How Does Ellicott City Healthcare Center Compare to Other Maryland Nursing Homes?

Compared to the 100 nursing homes in Maryland, ELLICOTT CITY HEALTHCARE CENTER's overall rating (1 stars) is below the state average of 3.0, staff turnover (35%) is significantly lower than the state average of 46%, and health inspection rating (1 stars) is much below the national benchmark.

What Should Families Ask When Visiting Ellicott City Healthcare Center?

Based on this facility's data, families visiting should ask: "What changes have been made since the serious inspection findings, and how are you preventing similar issues?" "What safeguards and monitoring systems are in place to protect residents from abuse or neglect?" "Can I visit during a mealtime to observe dining assistance and food quality?" "How do you handle medical emergencies, and what is your hospital transfer rate?" These questions are particularly relevant given the facility's Immediate Jeopardy citations and the substantiated abuse finding on record.

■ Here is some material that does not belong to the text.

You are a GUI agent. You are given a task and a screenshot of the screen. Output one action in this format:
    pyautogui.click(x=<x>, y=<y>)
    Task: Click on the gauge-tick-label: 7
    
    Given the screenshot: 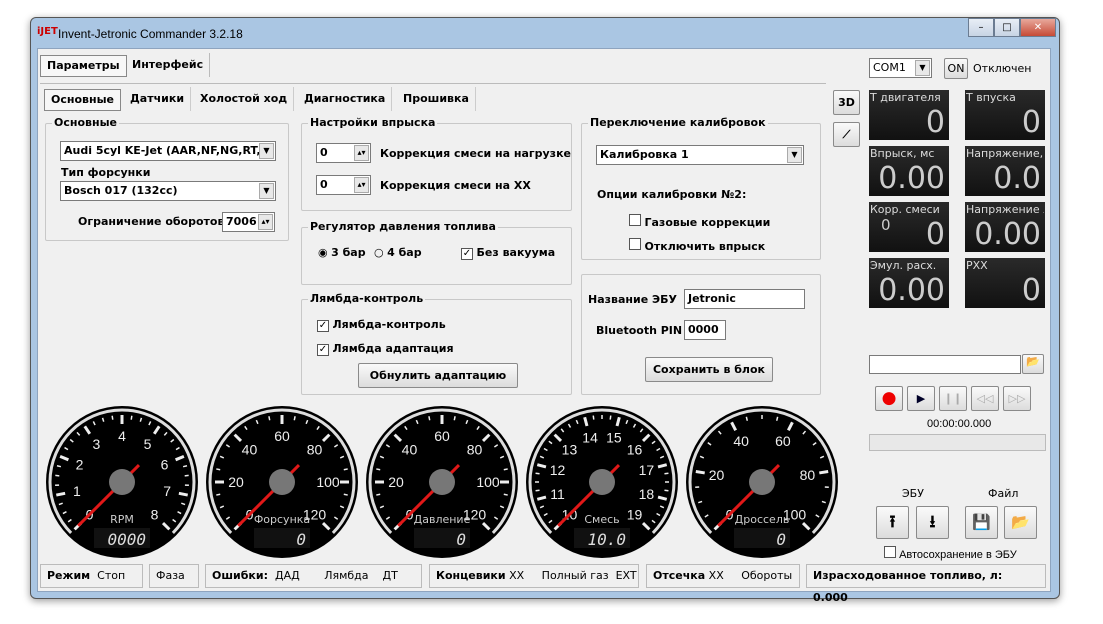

Is Ellicott City Healthcare Center Safe?

Based on CMS inspection data, ELLICOTT CITY HEALTHCARE CENTER has documented safety concerns. The facility has 1 substantiated abuse finding (meaning confirmed case of resident harm by staff or other residents). Inspectors have issued 1 Immediate Jeopardy citation (the most serious violation level indicating risk of serious injury or death). The facility has a 1-star overall rating and ranks #100 of 100 nursing homes in Maryland. Families considering this facility should ask detailed questions about what corrective actions have been taken since these incidents.

Do Nurses at Ellicott City Healthcare Center Stick Around?

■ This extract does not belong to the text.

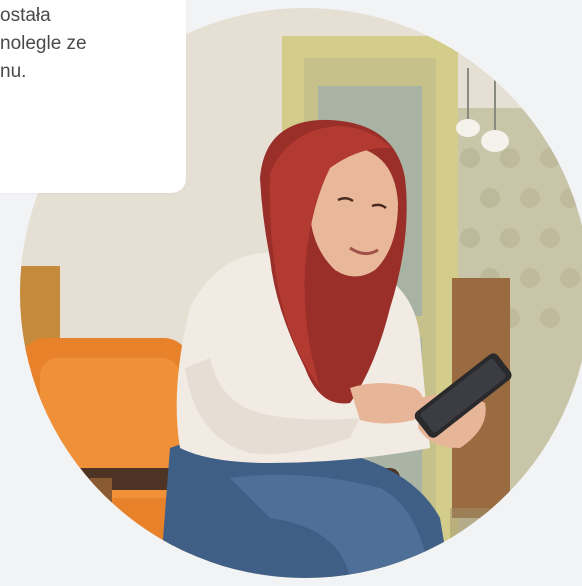  Describe the element at coordinates (93, 96) in the screenshot. I see `info-card: ostała nolegle ze nu.` at that location.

ELLICOTT CITY HEALTHCARE CENTER has a staff turnover rate of 35%, which is about average for Maryland nursing homes (state average: 46%). Moderate turnover is common in nursing homes, but families should still ask about staff tenure and how the facility maintains care continuity when employees leave.

Was Ellicott City Healthcare Center Ever Fined?

ELLICOTT CITY HEALTHCARE CENTER has no federal fines on record. CMS issues fines when nursing homes fail to meet care standards or don't correct problems found during inspections. The absence of fines suggests the facility has either maintained compliance or corrected any issues before penalties were assessed. This is a positive indicator, though families should still review recent inspection reports for the full picture.

Is Ellicott City Healthcare Center on Any Federal Watch List?

ELLICOTT CITY HEALTHCARE CENTER is not on any federal watch list. The most significant is the Special Focus Facility (SFF) program, which identifies the bottom 1% of nursing homes nationally based on persistent, serious quality problems. Not being on this list means the facility has avoided the pattern of deficiencies that triggers enhanced federal oversight. This is a positive indicator, though families should still review the facility's inspection history directly.